:: EXTRACTED RECORDS ::

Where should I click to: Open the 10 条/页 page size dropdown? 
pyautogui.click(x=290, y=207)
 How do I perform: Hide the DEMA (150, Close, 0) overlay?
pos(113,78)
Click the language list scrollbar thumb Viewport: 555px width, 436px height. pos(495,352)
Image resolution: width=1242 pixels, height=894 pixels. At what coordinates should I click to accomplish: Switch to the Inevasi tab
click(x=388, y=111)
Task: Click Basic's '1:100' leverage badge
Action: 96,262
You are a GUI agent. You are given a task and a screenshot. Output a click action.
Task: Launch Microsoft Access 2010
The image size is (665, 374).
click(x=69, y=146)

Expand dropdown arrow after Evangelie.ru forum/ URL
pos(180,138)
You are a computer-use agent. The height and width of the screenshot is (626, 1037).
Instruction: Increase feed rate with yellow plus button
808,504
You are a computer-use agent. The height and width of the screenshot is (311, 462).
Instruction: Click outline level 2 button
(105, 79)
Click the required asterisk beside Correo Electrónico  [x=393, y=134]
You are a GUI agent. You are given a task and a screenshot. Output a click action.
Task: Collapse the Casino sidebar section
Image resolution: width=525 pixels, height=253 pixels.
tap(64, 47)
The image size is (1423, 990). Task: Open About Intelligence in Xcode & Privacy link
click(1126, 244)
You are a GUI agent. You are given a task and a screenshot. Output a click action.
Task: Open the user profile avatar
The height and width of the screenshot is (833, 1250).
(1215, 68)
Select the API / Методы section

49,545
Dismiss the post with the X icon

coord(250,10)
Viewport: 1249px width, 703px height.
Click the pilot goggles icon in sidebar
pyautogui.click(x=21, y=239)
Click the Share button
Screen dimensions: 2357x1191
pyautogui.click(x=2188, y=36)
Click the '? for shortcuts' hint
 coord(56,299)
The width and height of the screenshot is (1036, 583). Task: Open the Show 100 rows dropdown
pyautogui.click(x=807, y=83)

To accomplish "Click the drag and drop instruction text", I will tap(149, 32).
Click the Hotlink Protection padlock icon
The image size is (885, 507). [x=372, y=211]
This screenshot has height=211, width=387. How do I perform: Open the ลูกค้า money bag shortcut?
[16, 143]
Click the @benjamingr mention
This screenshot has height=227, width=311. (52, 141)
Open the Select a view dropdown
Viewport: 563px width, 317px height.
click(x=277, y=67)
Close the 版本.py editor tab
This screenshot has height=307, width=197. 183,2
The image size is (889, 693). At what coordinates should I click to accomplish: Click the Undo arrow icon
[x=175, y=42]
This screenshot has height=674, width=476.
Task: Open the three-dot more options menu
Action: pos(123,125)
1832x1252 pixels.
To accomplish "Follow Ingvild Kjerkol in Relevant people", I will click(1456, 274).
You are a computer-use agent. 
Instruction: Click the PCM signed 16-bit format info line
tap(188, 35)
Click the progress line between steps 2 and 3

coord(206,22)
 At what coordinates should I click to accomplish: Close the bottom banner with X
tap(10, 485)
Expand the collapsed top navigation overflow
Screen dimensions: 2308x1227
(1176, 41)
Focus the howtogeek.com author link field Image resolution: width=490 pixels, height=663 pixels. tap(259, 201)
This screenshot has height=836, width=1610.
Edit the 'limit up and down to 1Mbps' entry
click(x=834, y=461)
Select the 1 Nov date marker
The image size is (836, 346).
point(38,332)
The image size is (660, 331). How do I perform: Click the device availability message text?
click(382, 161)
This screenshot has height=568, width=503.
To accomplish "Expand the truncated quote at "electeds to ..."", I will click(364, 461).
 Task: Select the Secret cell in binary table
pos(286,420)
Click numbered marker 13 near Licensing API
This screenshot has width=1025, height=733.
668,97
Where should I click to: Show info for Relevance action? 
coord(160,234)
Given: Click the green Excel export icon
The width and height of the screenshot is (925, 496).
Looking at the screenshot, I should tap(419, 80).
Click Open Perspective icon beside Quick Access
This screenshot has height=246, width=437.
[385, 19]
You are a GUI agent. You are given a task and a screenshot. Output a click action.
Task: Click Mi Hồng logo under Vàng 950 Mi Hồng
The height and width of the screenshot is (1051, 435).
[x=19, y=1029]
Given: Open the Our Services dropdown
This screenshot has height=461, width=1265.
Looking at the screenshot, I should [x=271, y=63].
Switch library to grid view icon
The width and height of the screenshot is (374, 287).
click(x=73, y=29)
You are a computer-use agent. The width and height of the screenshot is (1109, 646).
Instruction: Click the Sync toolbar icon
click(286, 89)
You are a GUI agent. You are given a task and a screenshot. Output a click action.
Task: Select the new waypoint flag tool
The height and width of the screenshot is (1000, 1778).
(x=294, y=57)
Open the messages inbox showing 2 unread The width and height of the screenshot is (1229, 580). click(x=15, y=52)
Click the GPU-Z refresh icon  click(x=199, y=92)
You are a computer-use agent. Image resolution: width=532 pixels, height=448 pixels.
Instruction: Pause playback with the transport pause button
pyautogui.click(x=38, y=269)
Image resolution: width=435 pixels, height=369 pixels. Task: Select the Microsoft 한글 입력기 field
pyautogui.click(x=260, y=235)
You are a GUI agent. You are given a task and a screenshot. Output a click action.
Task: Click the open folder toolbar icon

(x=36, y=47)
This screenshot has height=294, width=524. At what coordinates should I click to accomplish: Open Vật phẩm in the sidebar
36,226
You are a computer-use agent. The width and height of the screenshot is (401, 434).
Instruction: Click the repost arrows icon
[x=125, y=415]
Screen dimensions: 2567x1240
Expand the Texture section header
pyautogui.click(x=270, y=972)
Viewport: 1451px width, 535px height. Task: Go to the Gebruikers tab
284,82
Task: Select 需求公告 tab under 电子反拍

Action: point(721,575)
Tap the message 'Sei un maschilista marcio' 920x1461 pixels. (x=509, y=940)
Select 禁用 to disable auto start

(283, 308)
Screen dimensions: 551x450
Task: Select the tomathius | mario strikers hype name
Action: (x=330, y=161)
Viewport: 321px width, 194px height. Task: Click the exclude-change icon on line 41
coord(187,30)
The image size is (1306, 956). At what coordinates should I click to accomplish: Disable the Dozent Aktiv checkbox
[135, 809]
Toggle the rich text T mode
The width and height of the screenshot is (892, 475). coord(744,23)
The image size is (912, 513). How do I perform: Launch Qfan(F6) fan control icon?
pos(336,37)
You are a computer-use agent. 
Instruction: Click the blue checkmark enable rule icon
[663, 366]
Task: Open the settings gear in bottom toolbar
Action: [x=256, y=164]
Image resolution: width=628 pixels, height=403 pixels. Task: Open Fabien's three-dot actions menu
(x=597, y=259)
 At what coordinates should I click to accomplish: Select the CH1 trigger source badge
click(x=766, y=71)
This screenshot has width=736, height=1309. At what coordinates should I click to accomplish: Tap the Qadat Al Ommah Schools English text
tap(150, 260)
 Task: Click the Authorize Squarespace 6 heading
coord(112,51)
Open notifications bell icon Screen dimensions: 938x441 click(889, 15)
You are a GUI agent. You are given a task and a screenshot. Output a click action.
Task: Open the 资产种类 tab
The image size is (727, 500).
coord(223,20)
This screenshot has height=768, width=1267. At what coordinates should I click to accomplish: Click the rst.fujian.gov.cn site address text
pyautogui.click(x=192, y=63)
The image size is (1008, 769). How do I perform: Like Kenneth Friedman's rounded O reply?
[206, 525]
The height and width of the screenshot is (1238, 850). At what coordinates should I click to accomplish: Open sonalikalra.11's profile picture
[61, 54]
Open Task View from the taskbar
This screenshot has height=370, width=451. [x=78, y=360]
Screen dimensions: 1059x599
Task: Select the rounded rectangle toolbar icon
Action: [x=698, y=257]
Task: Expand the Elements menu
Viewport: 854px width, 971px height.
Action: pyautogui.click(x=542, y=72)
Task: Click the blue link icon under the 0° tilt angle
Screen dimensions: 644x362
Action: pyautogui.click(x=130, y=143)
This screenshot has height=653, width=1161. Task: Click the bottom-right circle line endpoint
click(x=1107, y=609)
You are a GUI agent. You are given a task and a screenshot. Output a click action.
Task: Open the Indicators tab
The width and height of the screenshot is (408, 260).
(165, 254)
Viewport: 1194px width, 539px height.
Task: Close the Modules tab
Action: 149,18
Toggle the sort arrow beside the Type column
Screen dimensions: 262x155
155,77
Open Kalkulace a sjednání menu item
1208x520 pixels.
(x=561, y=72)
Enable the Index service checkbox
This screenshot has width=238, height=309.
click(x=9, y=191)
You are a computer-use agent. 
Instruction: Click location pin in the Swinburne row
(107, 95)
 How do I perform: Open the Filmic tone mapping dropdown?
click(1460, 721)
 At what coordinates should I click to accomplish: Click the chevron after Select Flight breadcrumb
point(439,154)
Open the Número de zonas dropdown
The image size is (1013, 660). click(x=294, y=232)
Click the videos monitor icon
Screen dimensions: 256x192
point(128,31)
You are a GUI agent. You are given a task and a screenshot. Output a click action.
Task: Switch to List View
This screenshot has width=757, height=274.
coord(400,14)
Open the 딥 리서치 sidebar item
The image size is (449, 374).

:::

EXERCISE BRIEF: Transcribe everything in the material from the line containing "will tap(149, 32)." down to the line containing "will click(1456, 274).", both included, reproducing each line without any change.

FINAL RESULT:
To accomplish "Click the drag and drop instruction text", I will tap(149, 32).
Click the Hotlink Protection padlock icon
The image size is (885, 507). [x=372, y=211]
This screenshot has height=211, width=387. How do I perform: Open the ลูกค้า money bag shortcut?
[16, 143]
Click the @benjamingr mention
This screenshot has height=227, width=311. (52, 141)
Open the Select a view dropdown
Viewport: 563px width, 317px height.
click(x=277, y=67)
Close the 版本.py editor tab
This screenshot has height=307, width=197. 183,2
The image size is (889, 693). At what coordinates should I click to accomplish: Click the Undo arrow icon
[x=175, y=42]
This screenshot has height=674, width=476.
Task: Open the three-dot more options menu
Action: pos(123,125)
1832x1252 pixels.
To accomplish "Follow Ingvild Kjerkol in Relevant people", I will click(1456, 274).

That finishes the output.